Sebelumnya di Chapter 3

“Yua…!!!”.

Yua yang merasa dipanggil, menolehkan kepalanya ke belakang dengan enggan. Yua menghela nafas ringan sebelum menutup matanya erat setelah melihat sosok yang memanggilnya. “Pagi….”, sapa Yua pelan sambil menundukkan kepalanya tanpa tenaga. “YA! Kenapa wajahmu seperti itu?. Tak suka melihatku??”, tanya Kwangmin dengan nada menggoda saat merangkul pundak Yua.

“Hanya sedang tak enak badan”.

Kwangmin spontan meletakkan sebelah tangannya ke dahi Yua. “Tak panas kok”, gumamnya dengan terus membandingkan dahi Yua dengan suhu tubuhnya sendiri.
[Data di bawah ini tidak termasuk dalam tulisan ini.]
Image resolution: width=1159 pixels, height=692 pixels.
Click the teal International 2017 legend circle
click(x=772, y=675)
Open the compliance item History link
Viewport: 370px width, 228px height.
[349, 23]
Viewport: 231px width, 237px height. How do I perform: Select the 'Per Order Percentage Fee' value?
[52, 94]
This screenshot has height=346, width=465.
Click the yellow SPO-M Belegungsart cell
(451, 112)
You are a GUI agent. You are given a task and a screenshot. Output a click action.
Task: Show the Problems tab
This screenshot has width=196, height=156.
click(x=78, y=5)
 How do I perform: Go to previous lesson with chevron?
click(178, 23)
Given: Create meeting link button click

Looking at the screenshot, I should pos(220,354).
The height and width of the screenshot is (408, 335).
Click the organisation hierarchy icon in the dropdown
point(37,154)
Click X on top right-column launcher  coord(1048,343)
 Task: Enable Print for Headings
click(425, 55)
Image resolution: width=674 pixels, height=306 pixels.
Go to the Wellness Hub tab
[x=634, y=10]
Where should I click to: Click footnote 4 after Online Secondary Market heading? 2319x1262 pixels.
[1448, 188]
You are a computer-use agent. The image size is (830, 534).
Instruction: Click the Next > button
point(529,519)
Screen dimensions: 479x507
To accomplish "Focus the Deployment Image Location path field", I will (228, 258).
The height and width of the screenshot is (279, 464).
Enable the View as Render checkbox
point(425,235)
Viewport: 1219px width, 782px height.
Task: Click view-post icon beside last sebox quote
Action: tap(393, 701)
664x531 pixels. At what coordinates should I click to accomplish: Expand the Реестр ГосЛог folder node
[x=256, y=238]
Yua mulai merasa risih saat Kwangmin mulai bertindak seakan-akan peduli tentangnya. “Haishhh,, siapa bilang aku demam”, sahut Yua geram sambil menghempaskan tangan Kwangmin turun dari dahinya. Yua tak suka Kwangmin bersikap seperti ini, karena Yua takut dia semakin tak bisa melepaskan Kwangmin dari hatinya.

“Yua…”.

Yua kembali melihat Kwangmin dengan sedikit keanehan, karena tiba-tiba saja terjadi perubahan dari suaranya. “Apa kemarin….. kau melihat semuanya….??”.

Entah kenapa tiba-tiba saja awan hitam pekat mulai masuk ke dalam hati dan pikiran Yua. Walaupun Yua berusaha menepisnya, tapi awan-awan itu seperti kembali memutarkan film pendek di kepalanya. Apa Yua harus bilang iya? Jadi dia bisa mendapatkan kepastian dengan perasaan Kwangmin terhadapnya, tapi masalahya, Apa setelah itu semuanya akan sama seperti biasanya??. Atau…. Dia harus berbohong dan menganggapnya tak pernah ada??. dengan konsekuensi akan terus merasakan sakit… Apakah Yua masih memiliki harapan dihatinya??. Karena Yua berdoa semoga secercah harapan akan muncul segera.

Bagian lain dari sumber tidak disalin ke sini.